Tuesday, 29 December 2015

Reviewing the Year: January 2015

Lee Henry conjuring up a return to the States


January saw the battle heating up for the Jersey International Finance Centre, in which Lee Henry said:

“We have 2.8m sq ft of office space in Jersey but very little categorised as Grade A [prime]. We’re hopeful that by creating this dedicated district for finance we will attract a flow of new tenants.”

In fact, a flow of old tenants occurred instead! That may have been necessary to retain the businesses in the Island, but it would have been more honest to say so than to hold the raison d’etre as new businesses. It reminds me of a building for those attending loved ones undergoing heart surgery of various kinds at a UK hospital, which was sold on the basis of parents needing somewhere to stay to be alongside sick children.

In fact, it is mostly older adults and their more elderly parents, or spouses who stay there while heart operations take place. That’s not to say that’s bad, but the funding drive had very different advertising. And the JIFC has a similarly deceptive piece of marketing.

“It remains the position today based on independent professional advice that the JIFC scheme will generate a net return in the order of £50 million for the public.” (Lee Henry)

And what of the substantial returns? In January, I noted that:

“So far, the States Quango – the Jersey Development Company – has produced precious little in the way of returns from the existing Waterfront. The return last year was a paltry dividend to the States of £21,489, and the flow of fund back from the States (for instance in a subsidy on Liberation Station) exceeded that.”

Mark Boleat, who later resigned as Chairman, picked up £40,000 per annum for his 15 days work peach year for the JIFC, which shows that the JDC can make substantial returns, but just not to the States. He has now set up a special Think Tank to gather together the great and the good to come up with innovative ideas for Jersey, like no doubt new Quangoes which pay their Chairman a goodly sum..

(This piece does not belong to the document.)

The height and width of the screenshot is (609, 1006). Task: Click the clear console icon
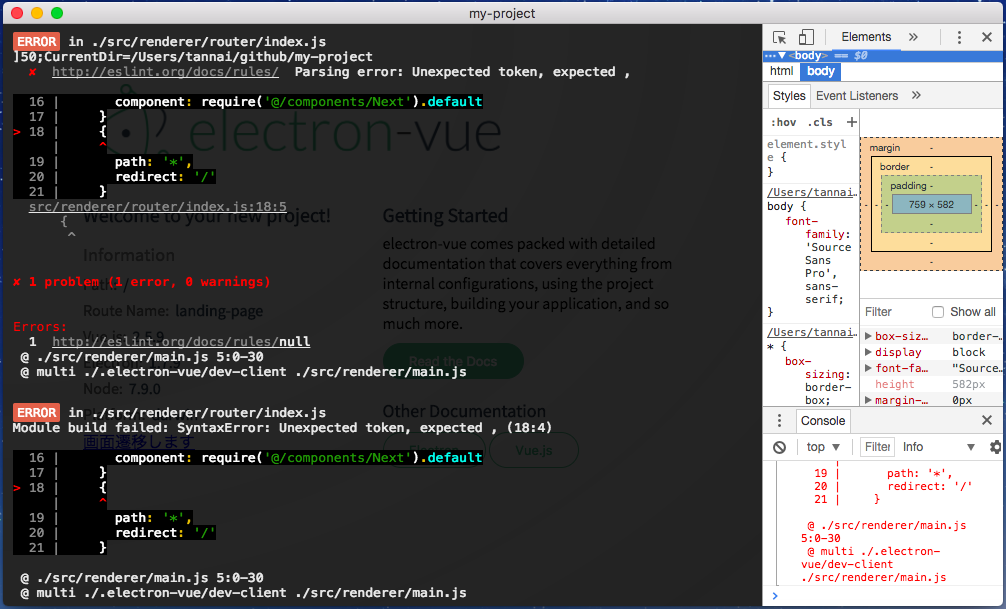click(x=780, y=447)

“The number of people visiting Jersey increased last year - with arrivals from Gatwick Airport and St Malo providing the biggest boost. A total of 1,069,265 people came through the Airport and Harbour between January and November 2014, a rise of 3.7 per cent on the previous year, according to figures released by the Economic Development Department.” (JEP)

In fact, Guernsey gets much better statistics because it counts people as they leave the island by sample surveys, and excludes those who are locals! And guess what – they use a Jersey company for their statistics.


A look at the Charlie Hebdo Massacre, small scale compared to the horrors that would hit France later in the year.

Dr. Haig Patapan, reflecting on Hobbe’s ideas, says:

“Glory seekers often pursue glory ‘farther than their security requires,’ creating the problem that some seek glory even at the risk of their lives. ... The difficulty of acquiring and maintaining glory, due to our inability to judge or “value” accurately, the problem of construing “signs” of valuing, and the need of the glory seeker to ‘extort a greater value from his contemners, by dommage; and from others, by example’ mean that the glory seeker is compelled to risk himself to show his power.”

The result – as Emmett Gilles notes - is that “the majority suffer from the strife brought on by the selfish competition, diffidence, and glory-seeking of uninhibited individuals.”


A blog which looks at images of the prophet, and shows those which were permitted and accepted in Islam’s past.

It is important to realise that the prohibition of images of the prophet has not been universal, and that past depictions should not be airbrushed out of history. These are portraits by Islamic painters or scholars of the past, and to rewrite the past to fulfil the needs of the present is a principle which is dangerous.


A guest posting on the roots of a grievance:

All terrorism starts with two things. One is a sense of grievance, a sense that things could be better. The other is a sense that the existing methods of trying to reach that better state are unavailable or ineffective.

The situation running up to Charlie Hebdo is, by contrast, not in the gift of the government, but to a large extent in the gift of the people of France. The biggest grievance is that France does not practice equality and fraternity. The opportunities for a young person of Arab descent living in the Paris suburbs fall far short of those for those of native French descent. Tests have been done: identical CV and application forms submitted with an Arab and a French name repeatedly come back with a rejection for the former and a job offer for the latter.


RIP Brian Clemens:

Perhaps he was not a ground-breaking TV writer, like Dennis Potter, but what Clemens did provide was prolific entertaining drama. Here are a few of my own memories of the shows he wrote, and I still think they enriched my life, just as much as a Dennis Potter play. Not everything on TV should be realistic, or serious, and sometimes there is nothing better than to sit back, relax, and enjoy an hour of well-constructed drama.

And, for the most part, Clemens did construct his writing well, hooking the viewer, keeping them watching, wanting to know what happened next, and taking them on a journey which would be thrilling, funny, suspenseful and above all enjoyable to watch. Even when his shows were not quite as good as they might have been, with for example, The New Avengers, they still were fun to watch, and still are.